▸ **What you are asked to do**
Multiply each answer coordinate by 0.8, rounding to the nearest whole number with halves rounded up, in the part of the data that opens with the line containing "W dwóch językach o trzech wydziałach (715, 831)" and closes with the line containing "Zmieniają się kryteria wyboru (720, 730)", both included. Return only those lines, with the text before each answer kept in place.

▸ **Record set**
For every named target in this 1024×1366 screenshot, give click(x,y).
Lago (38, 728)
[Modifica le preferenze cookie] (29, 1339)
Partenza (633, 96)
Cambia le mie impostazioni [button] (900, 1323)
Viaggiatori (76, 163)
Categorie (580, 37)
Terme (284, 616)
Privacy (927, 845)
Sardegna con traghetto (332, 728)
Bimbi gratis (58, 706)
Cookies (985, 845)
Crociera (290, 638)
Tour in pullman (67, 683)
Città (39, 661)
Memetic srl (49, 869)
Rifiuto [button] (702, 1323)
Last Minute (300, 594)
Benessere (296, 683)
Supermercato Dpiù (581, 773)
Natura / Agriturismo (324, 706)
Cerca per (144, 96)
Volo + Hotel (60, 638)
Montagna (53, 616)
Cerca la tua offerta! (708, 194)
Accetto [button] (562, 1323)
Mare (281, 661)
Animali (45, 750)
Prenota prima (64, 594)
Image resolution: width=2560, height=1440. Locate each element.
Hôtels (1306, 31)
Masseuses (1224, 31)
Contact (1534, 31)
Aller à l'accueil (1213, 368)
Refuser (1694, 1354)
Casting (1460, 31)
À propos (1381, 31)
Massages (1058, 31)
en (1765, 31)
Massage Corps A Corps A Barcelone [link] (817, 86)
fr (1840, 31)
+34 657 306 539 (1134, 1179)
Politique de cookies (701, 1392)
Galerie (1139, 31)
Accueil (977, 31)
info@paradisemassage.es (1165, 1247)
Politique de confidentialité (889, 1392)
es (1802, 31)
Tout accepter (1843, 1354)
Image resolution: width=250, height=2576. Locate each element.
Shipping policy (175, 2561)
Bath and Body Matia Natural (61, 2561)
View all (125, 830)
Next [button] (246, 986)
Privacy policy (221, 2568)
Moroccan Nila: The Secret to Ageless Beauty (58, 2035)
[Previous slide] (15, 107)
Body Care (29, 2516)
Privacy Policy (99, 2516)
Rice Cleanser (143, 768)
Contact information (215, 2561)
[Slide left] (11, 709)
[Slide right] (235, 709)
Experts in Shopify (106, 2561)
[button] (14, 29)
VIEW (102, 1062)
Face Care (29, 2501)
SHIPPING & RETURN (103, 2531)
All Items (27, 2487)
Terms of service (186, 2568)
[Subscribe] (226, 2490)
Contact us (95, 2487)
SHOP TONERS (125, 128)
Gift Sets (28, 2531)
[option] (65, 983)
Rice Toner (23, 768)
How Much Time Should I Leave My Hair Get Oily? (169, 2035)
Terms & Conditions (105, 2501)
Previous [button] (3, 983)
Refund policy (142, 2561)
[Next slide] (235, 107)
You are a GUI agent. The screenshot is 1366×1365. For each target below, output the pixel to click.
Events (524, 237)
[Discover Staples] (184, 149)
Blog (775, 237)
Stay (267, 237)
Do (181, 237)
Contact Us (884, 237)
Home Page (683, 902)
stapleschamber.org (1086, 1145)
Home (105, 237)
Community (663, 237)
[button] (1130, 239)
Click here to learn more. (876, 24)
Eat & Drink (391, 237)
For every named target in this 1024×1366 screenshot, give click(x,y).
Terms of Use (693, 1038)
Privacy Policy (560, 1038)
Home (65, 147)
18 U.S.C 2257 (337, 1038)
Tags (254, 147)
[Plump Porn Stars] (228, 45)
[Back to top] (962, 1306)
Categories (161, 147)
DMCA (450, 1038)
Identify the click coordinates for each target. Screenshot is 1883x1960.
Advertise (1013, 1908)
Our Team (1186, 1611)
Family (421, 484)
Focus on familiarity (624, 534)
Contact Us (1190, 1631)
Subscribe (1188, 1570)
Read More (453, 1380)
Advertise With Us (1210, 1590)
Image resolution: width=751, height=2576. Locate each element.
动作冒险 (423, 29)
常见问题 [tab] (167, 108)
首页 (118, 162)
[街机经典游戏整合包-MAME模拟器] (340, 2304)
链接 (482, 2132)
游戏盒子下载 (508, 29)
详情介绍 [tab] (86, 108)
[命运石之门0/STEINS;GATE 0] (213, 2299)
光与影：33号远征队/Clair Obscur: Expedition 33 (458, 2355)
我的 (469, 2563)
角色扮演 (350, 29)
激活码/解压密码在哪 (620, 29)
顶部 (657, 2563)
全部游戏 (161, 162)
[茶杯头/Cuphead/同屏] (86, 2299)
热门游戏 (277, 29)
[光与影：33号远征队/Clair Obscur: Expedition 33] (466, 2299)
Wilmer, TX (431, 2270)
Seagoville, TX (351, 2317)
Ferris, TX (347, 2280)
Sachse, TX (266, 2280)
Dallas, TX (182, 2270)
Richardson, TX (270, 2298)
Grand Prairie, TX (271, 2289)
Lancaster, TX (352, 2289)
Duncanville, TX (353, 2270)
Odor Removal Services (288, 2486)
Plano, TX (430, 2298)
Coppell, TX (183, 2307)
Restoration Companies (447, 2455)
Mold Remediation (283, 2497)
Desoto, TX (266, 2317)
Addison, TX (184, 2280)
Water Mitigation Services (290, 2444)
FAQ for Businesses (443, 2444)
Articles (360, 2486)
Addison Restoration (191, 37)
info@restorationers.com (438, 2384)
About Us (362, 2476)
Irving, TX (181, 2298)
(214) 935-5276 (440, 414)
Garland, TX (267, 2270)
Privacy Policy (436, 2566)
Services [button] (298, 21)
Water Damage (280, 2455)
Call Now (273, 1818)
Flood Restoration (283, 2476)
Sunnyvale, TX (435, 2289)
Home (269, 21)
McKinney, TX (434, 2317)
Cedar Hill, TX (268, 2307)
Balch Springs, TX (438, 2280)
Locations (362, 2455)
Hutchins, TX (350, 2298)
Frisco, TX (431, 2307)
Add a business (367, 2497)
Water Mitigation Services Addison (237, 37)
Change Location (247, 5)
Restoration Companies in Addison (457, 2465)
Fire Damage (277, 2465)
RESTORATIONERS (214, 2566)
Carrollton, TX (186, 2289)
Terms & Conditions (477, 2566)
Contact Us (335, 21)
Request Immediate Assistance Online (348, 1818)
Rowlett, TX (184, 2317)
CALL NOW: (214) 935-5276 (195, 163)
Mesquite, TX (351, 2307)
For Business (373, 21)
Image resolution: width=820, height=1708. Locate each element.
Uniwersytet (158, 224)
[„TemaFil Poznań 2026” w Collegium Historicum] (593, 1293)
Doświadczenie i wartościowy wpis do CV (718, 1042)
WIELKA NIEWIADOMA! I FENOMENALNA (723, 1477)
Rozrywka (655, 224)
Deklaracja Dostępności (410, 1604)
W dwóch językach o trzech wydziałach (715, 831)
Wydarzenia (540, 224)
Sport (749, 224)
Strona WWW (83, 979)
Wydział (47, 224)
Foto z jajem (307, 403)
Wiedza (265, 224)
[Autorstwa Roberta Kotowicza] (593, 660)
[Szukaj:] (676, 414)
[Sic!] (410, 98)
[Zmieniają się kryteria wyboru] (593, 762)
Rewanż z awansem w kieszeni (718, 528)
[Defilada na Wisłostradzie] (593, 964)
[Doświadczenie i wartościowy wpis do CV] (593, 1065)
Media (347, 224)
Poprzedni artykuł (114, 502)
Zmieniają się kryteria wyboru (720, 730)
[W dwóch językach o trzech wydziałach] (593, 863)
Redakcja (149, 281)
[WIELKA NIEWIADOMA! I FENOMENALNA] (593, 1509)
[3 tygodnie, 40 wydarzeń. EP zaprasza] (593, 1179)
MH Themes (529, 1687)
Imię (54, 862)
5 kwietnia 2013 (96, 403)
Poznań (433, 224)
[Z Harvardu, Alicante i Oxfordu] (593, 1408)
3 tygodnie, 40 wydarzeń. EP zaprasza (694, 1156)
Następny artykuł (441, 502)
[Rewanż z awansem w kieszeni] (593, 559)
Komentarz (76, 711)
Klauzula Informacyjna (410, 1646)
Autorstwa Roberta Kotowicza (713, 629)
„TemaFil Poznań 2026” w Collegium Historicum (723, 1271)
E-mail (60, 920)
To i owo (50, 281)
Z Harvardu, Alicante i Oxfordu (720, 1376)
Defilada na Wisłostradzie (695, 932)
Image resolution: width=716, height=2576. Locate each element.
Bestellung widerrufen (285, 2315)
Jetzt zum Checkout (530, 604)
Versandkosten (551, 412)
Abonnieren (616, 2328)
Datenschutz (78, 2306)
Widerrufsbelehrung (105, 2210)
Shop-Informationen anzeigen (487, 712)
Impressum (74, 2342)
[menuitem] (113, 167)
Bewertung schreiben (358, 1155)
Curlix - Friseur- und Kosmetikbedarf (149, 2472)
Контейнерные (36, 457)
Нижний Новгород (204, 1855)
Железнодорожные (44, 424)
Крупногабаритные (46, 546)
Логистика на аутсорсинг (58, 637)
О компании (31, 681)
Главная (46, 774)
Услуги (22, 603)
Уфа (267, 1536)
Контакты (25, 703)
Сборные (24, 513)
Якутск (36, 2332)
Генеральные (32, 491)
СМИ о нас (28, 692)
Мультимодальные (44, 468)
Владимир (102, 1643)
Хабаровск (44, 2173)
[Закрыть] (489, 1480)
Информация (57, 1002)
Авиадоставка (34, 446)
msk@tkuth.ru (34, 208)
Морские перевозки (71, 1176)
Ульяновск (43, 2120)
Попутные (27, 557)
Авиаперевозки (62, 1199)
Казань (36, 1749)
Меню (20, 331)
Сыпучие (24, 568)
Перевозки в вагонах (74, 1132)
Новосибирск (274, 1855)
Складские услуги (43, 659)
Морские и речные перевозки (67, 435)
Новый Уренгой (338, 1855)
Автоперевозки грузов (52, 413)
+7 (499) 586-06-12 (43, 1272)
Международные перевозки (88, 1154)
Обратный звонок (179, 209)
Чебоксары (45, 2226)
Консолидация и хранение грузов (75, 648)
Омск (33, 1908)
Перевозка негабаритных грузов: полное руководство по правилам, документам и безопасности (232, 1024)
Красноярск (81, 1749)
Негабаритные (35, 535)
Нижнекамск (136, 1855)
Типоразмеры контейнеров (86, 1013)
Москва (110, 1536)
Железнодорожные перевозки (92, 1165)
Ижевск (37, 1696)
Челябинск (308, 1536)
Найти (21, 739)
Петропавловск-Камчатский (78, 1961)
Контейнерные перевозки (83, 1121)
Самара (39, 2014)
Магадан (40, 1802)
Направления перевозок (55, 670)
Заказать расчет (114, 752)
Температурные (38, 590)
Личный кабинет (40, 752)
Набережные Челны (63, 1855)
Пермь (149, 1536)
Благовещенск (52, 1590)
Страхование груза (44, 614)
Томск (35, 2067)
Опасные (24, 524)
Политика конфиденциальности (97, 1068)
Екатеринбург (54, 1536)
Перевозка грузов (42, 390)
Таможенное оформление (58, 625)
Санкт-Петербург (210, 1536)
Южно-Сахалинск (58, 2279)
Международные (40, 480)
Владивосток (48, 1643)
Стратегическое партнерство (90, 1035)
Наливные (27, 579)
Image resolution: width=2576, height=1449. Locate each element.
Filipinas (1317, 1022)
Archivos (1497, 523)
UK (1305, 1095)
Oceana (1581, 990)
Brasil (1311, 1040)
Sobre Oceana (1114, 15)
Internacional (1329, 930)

▸ **Exercise response**
W dwóch językach o trzech wydziałach (572, 665)
Wydarzenia (432, 179)
Sport (599, 179)
Strona WWW (66, 783)
Wydział (38, 179)
Foto z jajem (246, 322)
Wiedza (212, 179)
[Autorstwa Roberta Kotowicza] (474, 528)
[Szukaj:] (541, 331)
[Sic!] (328, 78)
[Zmieniają się kryteria wyboru] (474, 610)
Rewanż z awansem w kieszeni (574, 422)
[Defilada na Wisłostradzie] (474, 771)
[Doświadczenie i wartościowy wpis do CV] (474, 852)
Media (278, 179)
Poprzedni artykuł (91, 402)
Zmieniają się kryteria wyboru (576, 584)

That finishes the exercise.